Sunday, August 05, 2007

Queen of the Beats ...

... and The Beat goes on. (Hat tip, Rus Bowden.)

2 comments:

  1. There is a little part of this video:

    The Beat Museum Grand Opening
    San Francisco ABC7 KGO Interviews
    Museum Curator Jerry Cimino


    . . . in which Jerry Cimono talks about to Carolyn Cassady:

    "She would say, 'Neal, you need to read Proust, and Jack, you need to read Hamlet--and then we're going to discuss them afterward.' So she was schooling these guys at the kitchen table."

    However, we in Lowell MA know that certain information in San Francisco is not exactly true. Cimono says about the beats:

    "They were basically intellectuals, and artists, and musicians, who really weren't out to change the world. They were just doing their own thing, but in the course of doing their own thing, they literally changed the world."

    Jack Kerouac's social group here in Lowell in his high school years, meant to change the world. This progressive group socialization patterned how the Beats became organized in Kerouac's adult years. It is no accident, when someone impacts the world this way. It is by creative design and committed effort. It takes a lot of work, and knowing what to look for, what to do and what not to do. To say otherwise takes away from the genius that is 100% necessary.

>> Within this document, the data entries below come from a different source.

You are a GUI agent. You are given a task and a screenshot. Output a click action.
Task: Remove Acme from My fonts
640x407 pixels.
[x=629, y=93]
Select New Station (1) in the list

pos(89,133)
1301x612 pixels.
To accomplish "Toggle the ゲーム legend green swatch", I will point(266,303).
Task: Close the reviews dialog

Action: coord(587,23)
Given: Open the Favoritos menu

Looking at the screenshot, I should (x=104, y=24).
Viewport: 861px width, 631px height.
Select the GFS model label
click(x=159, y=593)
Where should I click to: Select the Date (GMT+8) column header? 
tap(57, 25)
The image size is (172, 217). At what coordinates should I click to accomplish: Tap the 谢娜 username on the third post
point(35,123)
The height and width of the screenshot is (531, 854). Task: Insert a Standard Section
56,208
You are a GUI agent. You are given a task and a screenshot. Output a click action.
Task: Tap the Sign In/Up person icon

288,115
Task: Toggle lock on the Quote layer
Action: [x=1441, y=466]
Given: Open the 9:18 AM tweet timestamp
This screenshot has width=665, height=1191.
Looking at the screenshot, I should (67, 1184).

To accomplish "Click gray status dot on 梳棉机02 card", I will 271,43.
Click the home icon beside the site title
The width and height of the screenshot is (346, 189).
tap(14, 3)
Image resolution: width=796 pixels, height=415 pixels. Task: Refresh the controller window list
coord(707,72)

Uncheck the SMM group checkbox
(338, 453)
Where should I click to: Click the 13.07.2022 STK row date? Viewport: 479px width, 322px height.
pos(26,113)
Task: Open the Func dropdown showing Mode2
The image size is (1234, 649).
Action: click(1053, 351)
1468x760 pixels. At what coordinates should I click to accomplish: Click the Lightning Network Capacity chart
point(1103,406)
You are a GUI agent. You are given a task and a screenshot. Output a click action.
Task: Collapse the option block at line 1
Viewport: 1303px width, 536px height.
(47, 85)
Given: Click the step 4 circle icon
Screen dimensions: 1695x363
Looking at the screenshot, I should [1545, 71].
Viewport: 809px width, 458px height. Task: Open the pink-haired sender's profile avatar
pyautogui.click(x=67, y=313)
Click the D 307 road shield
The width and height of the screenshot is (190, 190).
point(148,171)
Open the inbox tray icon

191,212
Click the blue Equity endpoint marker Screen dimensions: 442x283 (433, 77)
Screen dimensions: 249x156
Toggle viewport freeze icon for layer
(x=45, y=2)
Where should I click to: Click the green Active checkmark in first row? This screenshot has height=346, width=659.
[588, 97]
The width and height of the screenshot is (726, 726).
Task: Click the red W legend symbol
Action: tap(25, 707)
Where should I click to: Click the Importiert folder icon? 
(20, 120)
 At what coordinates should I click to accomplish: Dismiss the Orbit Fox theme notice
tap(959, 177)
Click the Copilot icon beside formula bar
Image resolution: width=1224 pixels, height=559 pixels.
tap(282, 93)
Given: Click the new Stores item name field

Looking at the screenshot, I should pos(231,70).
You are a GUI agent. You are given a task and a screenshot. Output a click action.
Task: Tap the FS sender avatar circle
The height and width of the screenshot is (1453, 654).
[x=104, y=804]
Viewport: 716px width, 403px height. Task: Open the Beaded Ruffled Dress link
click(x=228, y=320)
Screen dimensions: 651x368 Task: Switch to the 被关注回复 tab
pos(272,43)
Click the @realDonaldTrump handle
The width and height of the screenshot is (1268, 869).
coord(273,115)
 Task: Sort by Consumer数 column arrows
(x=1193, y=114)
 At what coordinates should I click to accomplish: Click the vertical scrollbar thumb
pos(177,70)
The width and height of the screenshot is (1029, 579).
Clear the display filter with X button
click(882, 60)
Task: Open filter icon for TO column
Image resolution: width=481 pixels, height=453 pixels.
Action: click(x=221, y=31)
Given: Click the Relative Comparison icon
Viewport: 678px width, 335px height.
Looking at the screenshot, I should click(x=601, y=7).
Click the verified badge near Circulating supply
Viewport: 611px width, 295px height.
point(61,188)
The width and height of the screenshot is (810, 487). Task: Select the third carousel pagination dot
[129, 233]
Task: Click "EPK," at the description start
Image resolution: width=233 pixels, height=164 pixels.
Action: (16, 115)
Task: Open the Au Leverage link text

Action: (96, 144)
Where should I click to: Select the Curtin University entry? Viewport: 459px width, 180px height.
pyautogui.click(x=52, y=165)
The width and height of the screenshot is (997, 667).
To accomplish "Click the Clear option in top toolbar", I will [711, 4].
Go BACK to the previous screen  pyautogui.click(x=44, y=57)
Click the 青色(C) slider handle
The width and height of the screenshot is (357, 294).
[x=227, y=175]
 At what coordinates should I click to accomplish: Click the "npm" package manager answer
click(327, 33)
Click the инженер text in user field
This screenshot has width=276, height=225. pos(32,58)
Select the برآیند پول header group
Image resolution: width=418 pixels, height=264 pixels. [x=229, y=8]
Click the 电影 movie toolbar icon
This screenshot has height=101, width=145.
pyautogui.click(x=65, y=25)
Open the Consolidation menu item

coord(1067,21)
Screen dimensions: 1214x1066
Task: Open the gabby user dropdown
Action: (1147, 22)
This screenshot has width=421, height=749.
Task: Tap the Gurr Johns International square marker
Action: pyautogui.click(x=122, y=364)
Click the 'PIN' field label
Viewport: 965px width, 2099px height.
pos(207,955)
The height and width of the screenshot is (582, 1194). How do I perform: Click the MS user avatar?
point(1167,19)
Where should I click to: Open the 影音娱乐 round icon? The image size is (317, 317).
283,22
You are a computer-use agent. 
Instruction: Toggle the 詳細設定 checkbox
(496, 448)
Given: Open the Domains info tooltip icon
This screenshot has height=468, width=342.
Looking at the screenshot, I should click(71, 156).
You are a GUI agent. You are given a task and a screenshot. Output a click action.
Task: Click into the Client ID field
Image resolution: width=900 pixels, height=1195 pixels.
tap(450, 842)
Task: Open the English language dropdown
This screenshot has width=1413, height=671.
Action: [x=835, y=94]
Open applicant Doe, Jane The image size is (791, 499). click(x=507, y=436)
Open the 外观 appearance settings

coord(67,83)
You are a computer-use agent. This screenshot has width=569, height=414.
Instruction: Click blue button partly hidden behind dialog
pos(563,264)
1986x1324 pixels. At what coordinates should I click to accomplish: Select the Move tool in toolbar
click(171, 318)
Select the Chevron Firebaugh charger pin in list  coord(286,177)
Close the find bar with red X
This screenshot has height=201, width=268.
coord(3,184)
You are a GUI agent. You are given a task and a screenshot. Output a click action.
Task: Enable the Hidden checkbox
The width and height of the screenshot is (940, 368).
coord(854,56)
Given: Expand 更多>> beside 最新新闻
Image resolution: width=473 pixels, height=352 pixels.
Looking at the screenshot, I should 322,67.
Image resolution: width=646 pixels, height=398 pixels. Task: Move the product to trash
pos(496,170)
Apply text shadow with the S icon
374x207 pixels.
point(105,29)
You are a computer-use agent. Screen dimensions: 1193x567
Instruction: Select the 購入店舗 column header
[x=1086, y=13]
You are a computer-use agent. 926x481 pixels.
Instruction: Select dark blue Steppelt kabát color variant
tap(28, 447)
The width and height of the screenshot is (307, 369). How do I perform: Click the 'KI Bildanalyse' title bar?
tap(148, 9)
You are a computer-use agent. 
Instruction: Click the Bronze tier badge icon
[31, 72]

    Here is a paragraph from Howls in San Francisco and Leeds to mark the birth of Beat by Martin Wainwright in the Guardian a couple years ago.

    Veterans of the original recital, which saw the poet sing his lines like a synagogue cantor as his confidence grew, while Kerouac chanted "Go, go, go" from the front row of the audience, still recall a sense of taking part in history. The feeling that youth and nonconformity were at last striking back engulfed the Bay area, then the US and much of the western world.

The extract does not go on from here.